Consiste essa etapa na deliberação partidária, através da reunião de seus filiados, para a formação de coligaçõese a escolha dos candidatos. Para a validade e eficácia da convenção é curial  que os partidos políticos observem o regramento dos artigos 7º e 8º da Lei das Eleições (Lei n. 9.504/97).

Jairo Gomes nos ensina que a convenção consiste:

“Na reunião ou assembleia formada pelos filiados a um partido político – denominados convencionais – cuja finalidade é eleger os que concorrerão ao pleito. Em outros termos, é o meio pelo qual os partidos escolhem os candidatos que disputarão as eleições.”2

O partido político está autorizado em virtude do princípio da autonomia partidária (art. 17, 1, CF) a estabelecer as normas de procedimento concernentes à realização da convenção. A Lei autoriza que o estatuto do partido disponha sobre as “condições e forma de escolha de seus candidatos a cargos e funções eletivas”.E reforça ainda mais a questão ao permitir que “as normas para a escolha e substituição dos candidatos e para a formação de coligações serão estabelecidas no estatuto do partido, observadas as disposições legais”.

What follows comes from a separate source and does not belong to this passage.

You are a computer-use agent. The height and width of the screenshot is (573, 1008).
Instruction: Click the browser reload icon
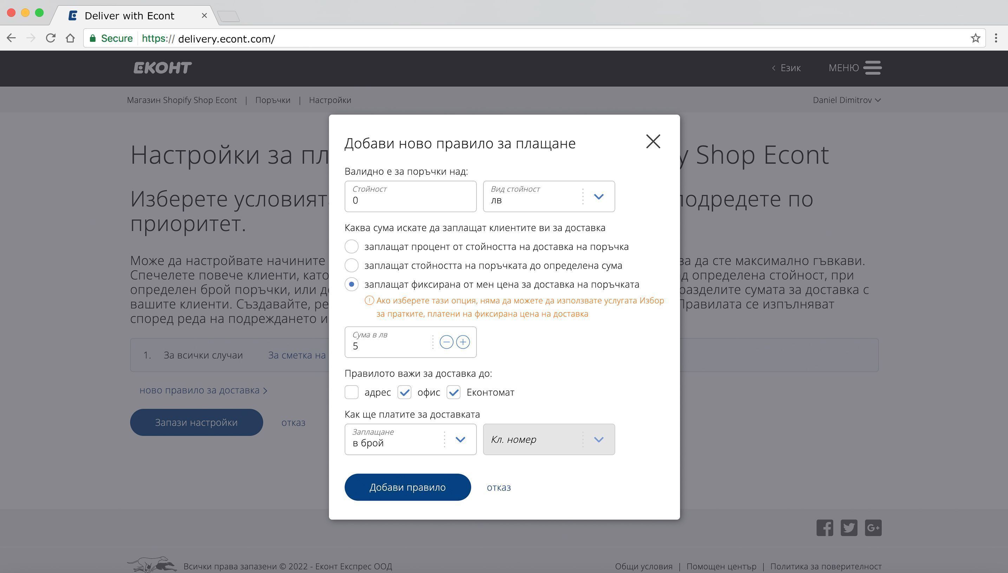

Vale ressaltar que essa autonomia decorre da natureza jurídica de Direito Privado do partido político, constituindo matéria interna corporis. Na omissão do Estatuto, o órgão nacional do partido político tem até 180 dias antes das eleições para determinar as normas referentes à convenção, devendo as mesmas serem publicadas no Diário Oficial da União.

A minirreforma eleitoral perpetrada no ordenamento jurídico brasileiro pela Lei n. 13.165/2015 alterou o prazo para a realização das convenções. Até 2014 elas ocorriam no mês de junho, entre os dias 10 e 30, sempre em ano de eleição. Com a nova previsão, o prazo para realização das convenções passa a ser de 20 de julho a 5 de agosto.

A natureza da convenção está relacionada a da eleição correspondente, podendo ser nacional, estadual ou regional e municipal ou zonal. Os partidos podem utilizar prédios e espaços públicos para a realização das convenções, desde que mantenham conservado o local e responsabilizem-se por eventuais danos.

A Professora Raquel Machado alerta que “a publicidade da ata da convenção e das normas que a regem é necessária, sobretudo, a fim de viabilizar o controle de sua validade”. Ainda no magistério da eminente Professora, a invalidade da convenção decorrente “de ato que pode macular o processo eleitoral, como a fraude da ata de convenção, passa a ser questionável não só por candidatos do próprio partido que se sentirem prejudicados, como por candidatos de outros partidos, por outros partidos e coligações, assim como pelo Ministério Público”.5

A convenção, como se viu, é parte integrante de todo o processo eleitoral, constituindo uma de suas fases iniciais e tem papel fundamental na representação e no debate partidário a fim de deliberar sobre os nomes que irão compor a corrida aos cargos eletivos.

REFERÊNCIAS: 
“Coligação, também chamada de superpartido pelo Supremo, é o ajuste entre partidos com a finalidade de unir forças durante o processo eleitoral em torno de uma ou mais candidatura.” (MACHADO, 2016). 
GOMES, José Jairo. Direito Eleitoral. 9. ed. rev. atual. e ampl. São Paulo, Atlas, 2013. 
Lei Orgânica dos Partidos Políticos – LOPP (n. 9.096/95) art. 15, IV.
LOPP (n. 9.096/95) art. 7º, caput.
5 MACHADO, Raquel Cavalcanti Ramos. Direito Eleitoral. 1. ed. São Paulo, Atlas, 2016.